L’authentification se fait par e-mail + mot de passe maître + TOTP. Les e-mails sont des adresses Google Workspace, donc la posture SSO Google Workspace s’hérite — un compte Workspace désactivé ne peut pas non plus se connecter à Vaultwarden.


Récupération

Le coffre-fort est le seul système qui ne peut pas être récupéré depuis le coffre-fort. Le chemin de récupération est papier, délibéré et répété.

Trois éléments vivent dans une seule enveloppe scellée dans le coffre physique du bureau :

  1. Token admin Vaultwarden — le token d’amorçage qui donne accès maître même si le dispositif TOTP du compte admin est perdu.
  2. Phrase de récupération du compte opérateur maître — imprimée à la mise en service de Vaultwarden, jamais stockée numériquement.
  3. Combinaison du coffre + mot de passe BIOS du Framework Desktop + passphrase LUKS — les identifiants de la couche physique nécessaires pour accéder aux bits où est stocké le coffre-fort.

L’ouverture de l’enveloppe est un événement journalisé — un message Signal à Michel et Tom avant et après, enregistré dans le même run_ledger avec surface=vault_recovery. L’enveloppe est rescellée et rangée après usage ; les éléments sont tournés dans les sept jours suivant l’ouverture.

Un exercice annuel à blanc répète la récupération : faire comme si Tom était injoignable, demander à Michel d’ouvrir l’enveloppe, remonter Vaultwarden depuis la sauvegarde sur un ordinateur vierge, vérifier l’accès. Si l’exercice échoue, la répétition est l’incident et le correctif est livré dans la semaine.


Sauvegarde

Sauvegarde à deux niveaux, même schéma que le reste des données du harness.

  • Nuit, vers le NAS. Le fichier SQLite de Vaultwarden et le répertoire attachments/ sont snapshotés vers SAUVE_DISK sur le réseau 192.168.0.x à 02:15, quinze minutes avant le dump Sodiwin. Rétention : 30 snapshots quotidiens, glissants.
  • Hebdomadaire, vers Cloudflare R2. Chaque dimanche à 03:00, le dernier snapshot NAS est chiffré avec une clé symétrique basée sur age (la clé elle-même est dans le coffre-fort — la sauvegarde est illisible sans le coffre-fort, qui se récupère depuis le papier) et chargé dans le bucket R2 sodimo-backups. Rétention : 12 snapshots hebdomadaires, glissants.

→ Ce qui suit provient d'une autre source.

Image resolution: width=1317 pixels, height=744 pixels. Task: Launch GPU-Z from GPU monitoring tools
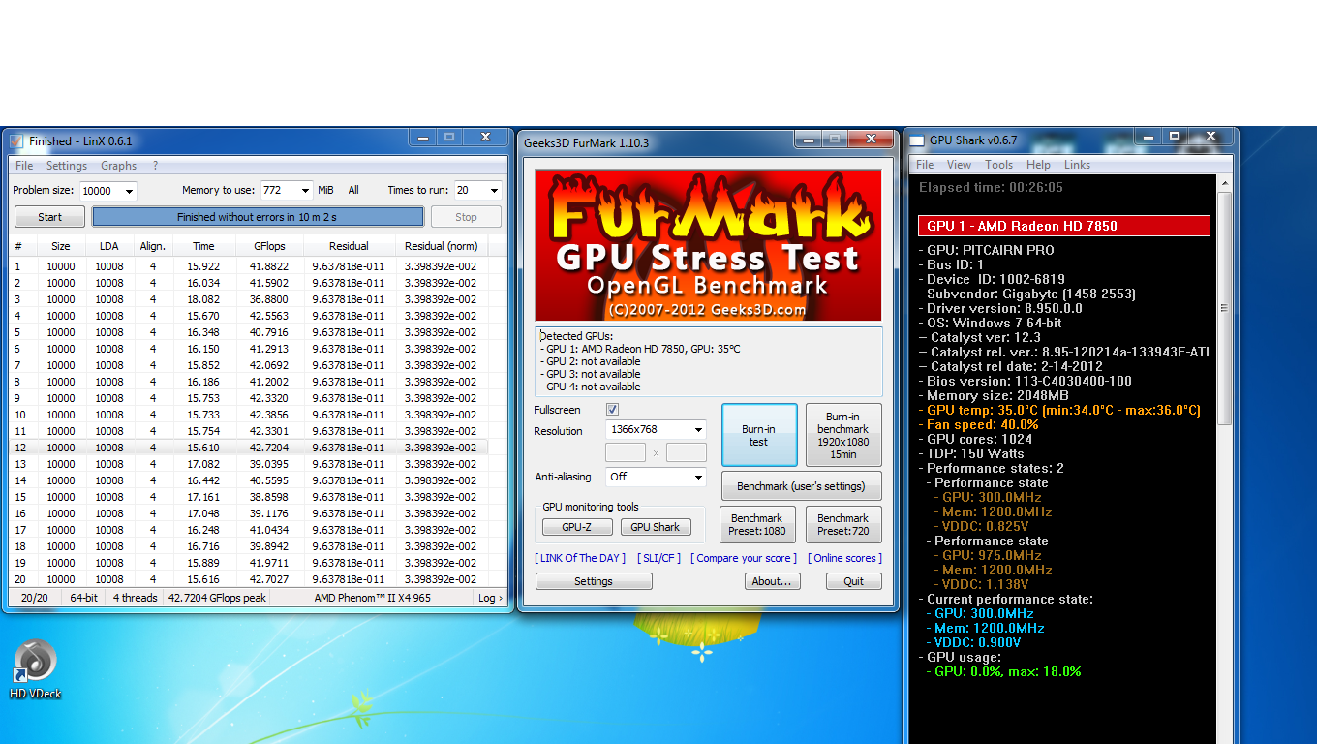tap(575, 527)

La boucle est délibérée : les sauvegardes sont chiffrées avec une clé du coffre-fort, le coffre-fort se récupère depuis le papier, le papier est dans le coffre physique. Aucune perte d’un seul support n’est fatale.


Note de passation

Quand l’engagement se termine, le prochain opérateur trouve le coffre-fort en lisant ce chapitre et le document de passation dans le coffre physique. Le document de passation liste :

  • L’emplacement physique du coffre physique du bureau et sa combinaison (enveloppe scellée — ouverte uniquement à la passation).
  • Le token admin Vaultwarden et la phrase de récupération (deuxième enveloppe scellée, à l’intérieur du coffre).
  • L’URL vault.sodimo.eu et la politique Cloudflare Access qui la protège.
  • Le rituel de première connexion étape par étape : ouvrir l’enveloppe, se connecter avec le compte maître, vérifier l’accès aux quatre collections, tourner le token admin, resceller et ranger l’enveloppe avec le nouveau token.

La passation n’est pas un fichier sur un ordinateur — c’est un rituel physique. Le harness est reproductible depuis un dépôt git ; le coffre-fort est reproductible depuis le coffre physique. Les deux sont nécessaires ; ni l’un ni l’autre n’est suffisant seul.

Si le prochain opérateur ne trouve pas le coffre physique, l’enveloppe ou le mot de passe maître — l’engagement a échoué le test de passation. C’est le critère de succès explicite de ce chapitre.